It seems we have a new VKK on the market – a “high-end” piece regardless of its authenticity and age.
For once we have hi-res images to work with, and it’s almost believably “19th century”, with a pistol that’s clearly hand-made. However, there is a lot of bright steel and fresh scratching on the under-side of the pistol. The red felt lining, though worn in places, is pristine in others and still suspiciously bright. In fact the dye used in its manufacture has stained the ivory on both pistol and the case.
One might expect someone familiar with working with such materials not to have made this mistake, which must have manifested soon after manufacture of the kit and marrs an otherwise attractive object. Someone turning out a modern curio, on the other hand, might not anticipate this result or have hung onto the kit long enough to see the dye bleed in this way. I also see the remains of adhesive on the inside of the lid, and have to wonder whether this kit might too once have borne a spurious “Ernst Blomberg” trade label. I’m not discounting the possibility of a very late (post-Dracula!) C19th kit,
Whatever the authenticity/age of this new kit, I thought it a good opportunity to try to make sense – if such a thing is even possible – of the some of the kits out there.
As you can see from Spooky Land’s attempt to classify and categorise VKKs, it is a daunting task, as no two kits are identical, and very few are even similar, despite the precisely-worded (“Blomberg”) label that many they share. This in itself suggests many different places and persons of origin. However, there are some parallels between kits that may be significant.
According to the seller of the new kit, there were three others like it from the same source. This we can’t confirm, but aside from its unique ivory case and accoutrements, this new kit is very similar to a pair of equally fancy kits sold by Sotheby’s in April 2007.
A very similar fourth kit with cruciform pistol was sold by Fain & Co in 1997.
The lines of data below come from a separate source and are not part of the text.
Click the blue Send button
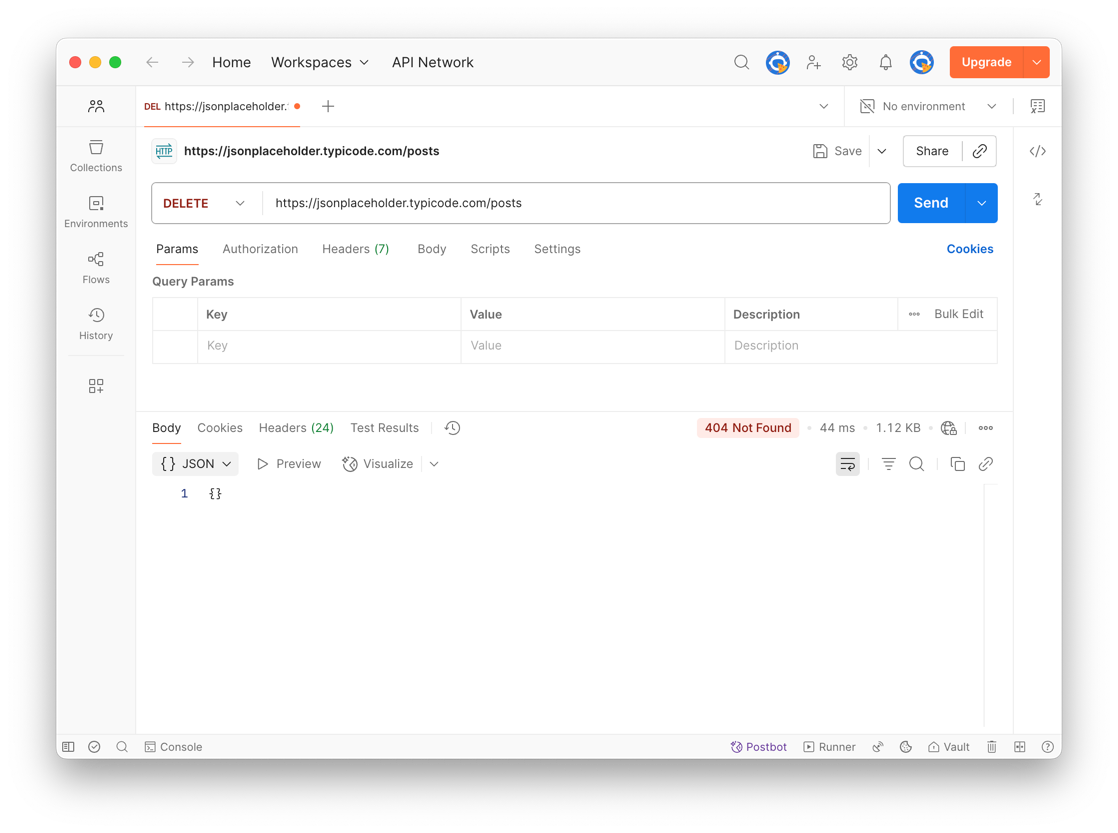The image size is (1118, 833). click(930, 203)
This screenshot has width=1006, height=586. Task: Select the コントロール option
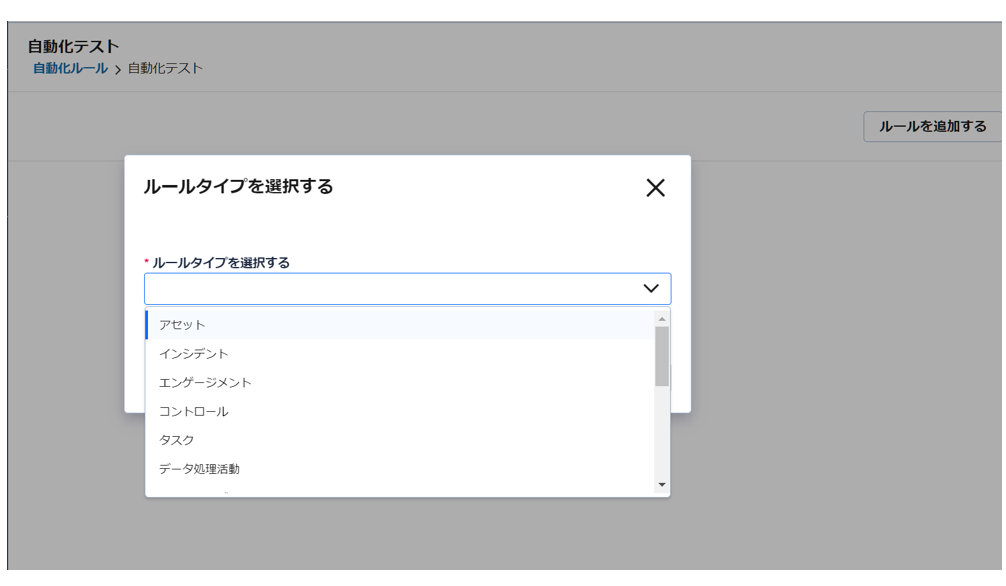pyautogui.click(x=400, y=411)
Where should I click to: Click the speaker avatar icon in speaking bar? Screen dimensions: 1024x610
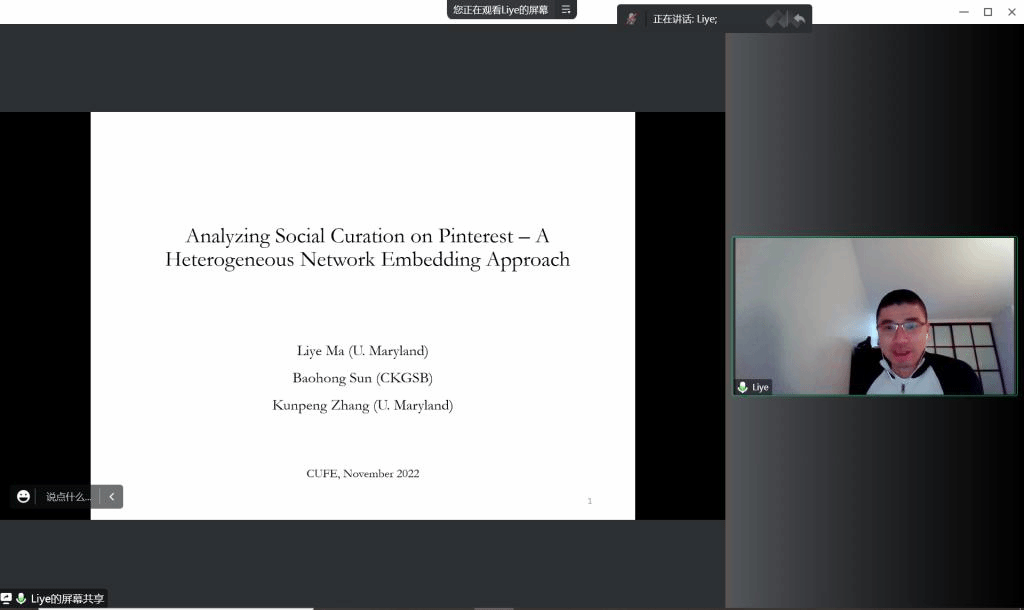pyautogui.click(x=631, y=18)
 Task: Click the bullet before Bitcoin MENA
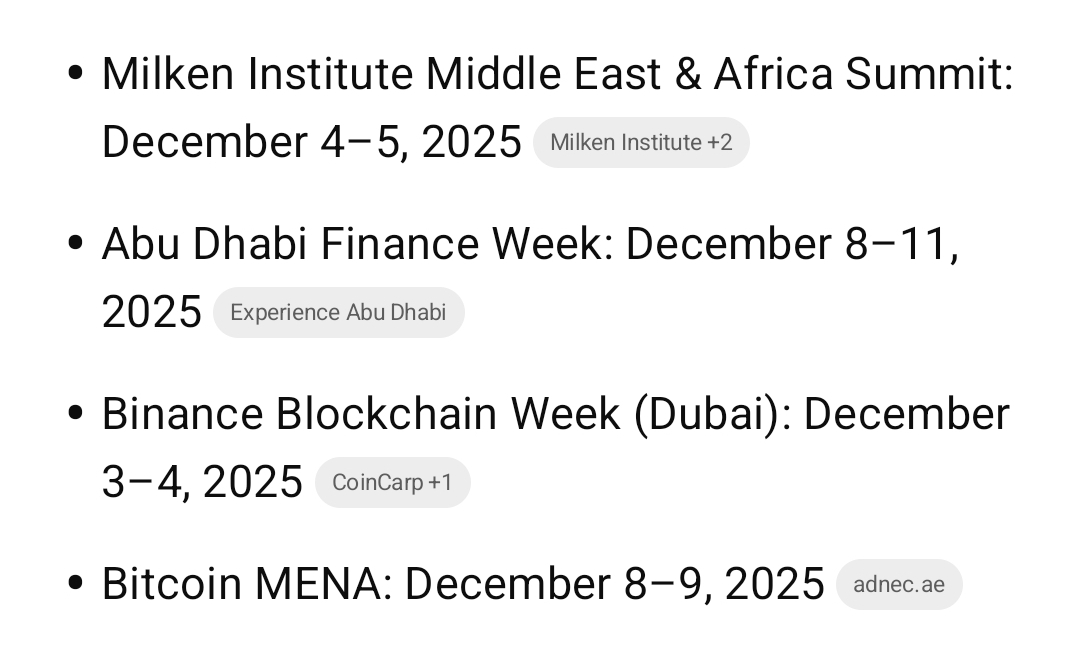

Like the other three, it is also inscribed ‘I.H.S.’ (for the first three letters of Christ’s name in Greek). A fourth kindred kit is that published in Guns & Ammo magazine (1989) that I mentioned last time. There are no images of this kit anywhere else online, so far as I know (including on G&A’s own site);
It too is really nicely done, and though without “IHS” inscription, contains that unusual under-hammer cruciform pistol. To get techy for a moment, the similarity between the pistols is far from superficial. All are muzzle-loaded, featuring a combined mainspring and (under-)hammer that is ‘cocked’ into a notch on a folding trigger. When this is pulled, the tensioned spring slaps down onto a percussion cap at the breech and fires the main charge. A crude but clever way to incorporate a gun barrel into a wooden cross-shaped stock. The Fain kit lacks the combined ramrod/stake of the Forgett piece, as well as the bevelled arms of the cross/stock on the latter (probably an attempt at ergonomics)! The new (Greg Martin) gun opts for a folding knife-bayonet in lieu of a stake. The other cross-pistols also have wooden ivory-faced cruciform stocks, where this new one is solid steel with ivory cladding. Otherwise they are clearly either by the same maker, or are close copies of each other.
There is one other possible example of kit with cross-pistol at the Gatlinburg branch of Ripley’s, however the contents of the kit don’t seem to match their own caption. In any case, the pistol visible in that kit does have a similar underhammer system of ignition albeit fitted to a much more conventional mid-C19th pistol.
Where to go from here? I decided to look for parallels beyond kits with cruciform guns. I found it in the Ripley’s kit from San Francisco, which has a cross in the same style as the guns (possibly even a gun in its own right) which, like the two Sotheby’s kits and this new example, is also ivory-clad and marked ‘IHS’.
We then have yet another Ripley’s kit with what appears to be a folding plug bayonet (with silver-tipped stake attachment) for its (unusually flintlock), again marked ‘IHS’. Incidentally, despite its cheesy appearance, it is also more convincing than most kits, as the typically French case design, complete with cruciform cut-out for the bayonet, all look to be genuinely mid-C19th in date. It is essentially a cased pistol with the one specialised “anti-vampire” component, rather than the usual mish-mash in which the pistol is just one element.